I MIGLIORI: Determinante Cazorla sui due gol, fa male coi suoi tagli tra le linee e dà una palla stupenda sul gol di Tomasson. Senna detta i tempi, Eguren dà una convincente immagine di solidità, sempre ben posizionato l’ uruguaiano, gioca semplice. Nella fase di improvvisazione pura e semplice, Iniesta ribadisce di essere l’ unico, in assenza di Messi, capace di dare il cambio di marcia con le sue accelerazioni palla al piede. Grande quantità e corsa da Abidal e Zambrotta, un po’ meno qualità.

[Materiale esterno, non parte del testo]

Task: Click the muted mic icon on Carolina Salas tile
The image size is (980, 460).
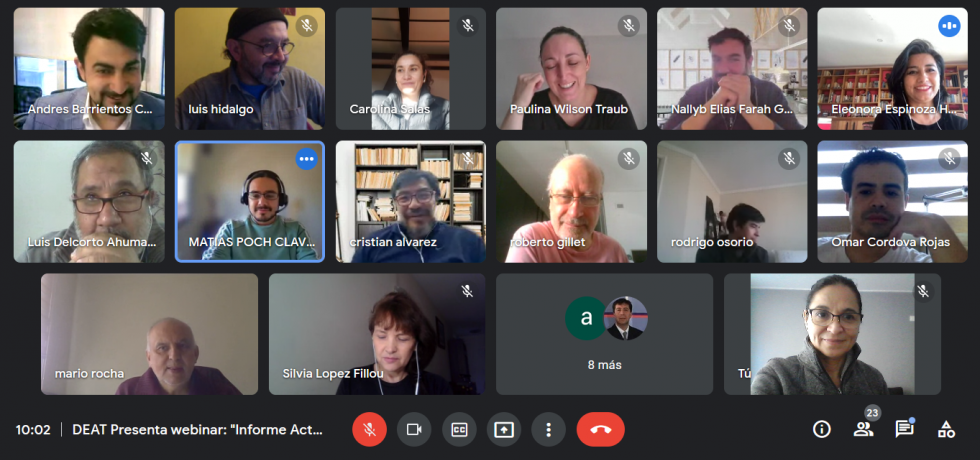Action: (468, 26)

I PEGGIORI: Henry sembra sempre che arrivi con un attimo di ritardo sul pallone, Eto’o preoccupa un po’, non aveva mai attraversato fasi di appannamento finora, impreciso e a tratti pasticcione. Male un altro colosso come Yaya Touré, in difficoltà per lo squilibrio tattico generale ma anche lento e facile all’ errore di suo. Con Thuram la difesa perde aggressività e consistenza.

Barcelona (4-3-3): Valdés 6; Zambrotta 6,5, Thuram 5,5, Milito 6, Abidal 6,5; Iniesta 7, Touré 5,5 (85'), Xavi 6; Ronaldinho 6, Etoo 5,5, Henry 5 (65').

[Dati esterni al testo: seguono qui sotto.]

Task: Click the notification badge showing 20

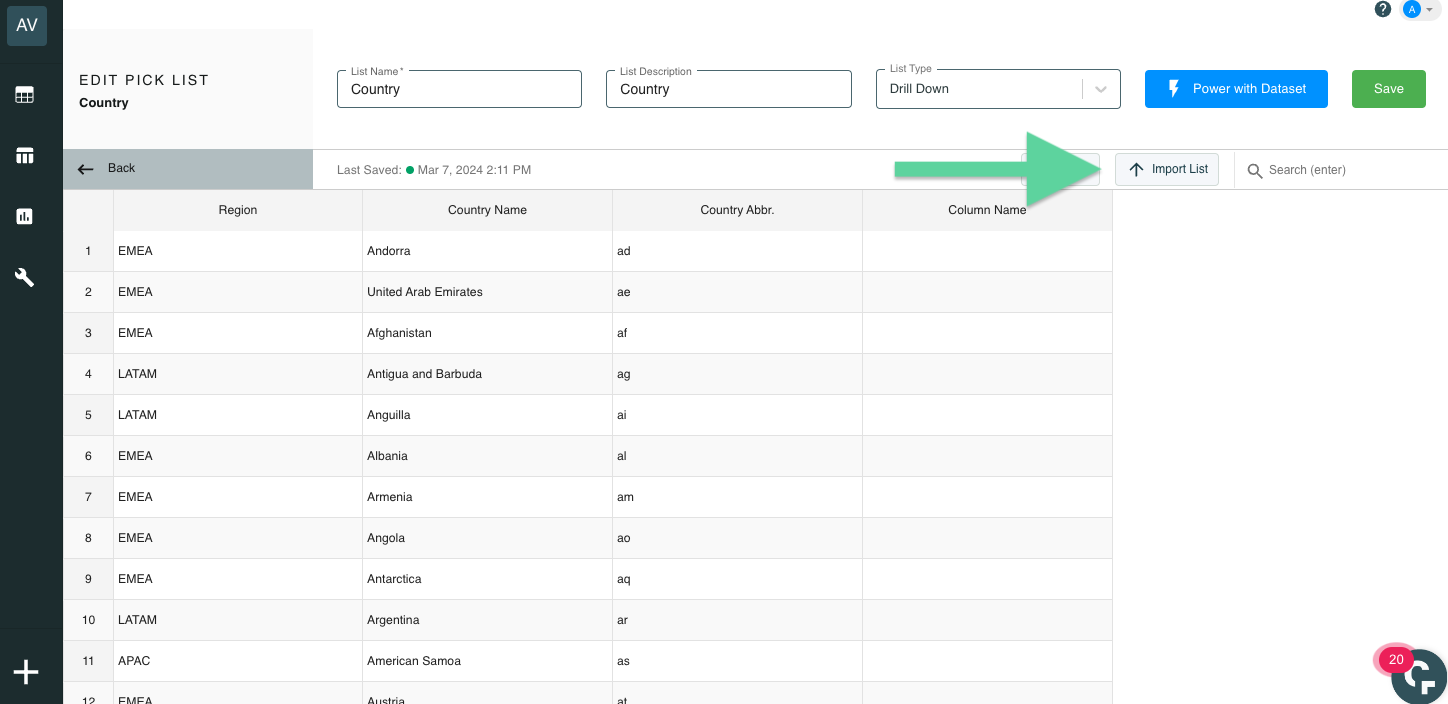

In panchina: Pinto, Sylvinho, Edmilson, Gudjohns., Giovani s.v. (85'), Bojan 6 (65').
Villarreal (4-4-1-1): D. López 6; J. Venta 6, Gonzalo 6, Godín 6, Capdevila 6; Cazorla 7, Senna 6,5, Eguren 6,5, Matias Fernandez 6 (86'); Pires 5,5 (76'), Franco 6,5 (64').
In panchina: Viera, Bruno s.v. (76'), Tomasson 6 (64'), Cygan, Nihat s.v. (86'), Rossi.

Goles: 0-1 (31'): Senna transforma un penalti de Valdés a Franco. 1-1 (67'): Xavi remata un pase de Iniesta. 1-2 (81'): Tomasson controla un centro de Eguren y marca.
Árbitro: Pérez Burrull (Cántabro). Amonestó a Cazorla (18'), Valdés (31'), Franco (45'), Etoo (71'), Capdevila (73'), Xavi (76'), Godín (76') y Zambrotta (86').
Incidencias: Camp Nou. 52.827 espectadores (peor entrada en esta Liga). Noche fresca y lluviosa. Terreno de juego blando.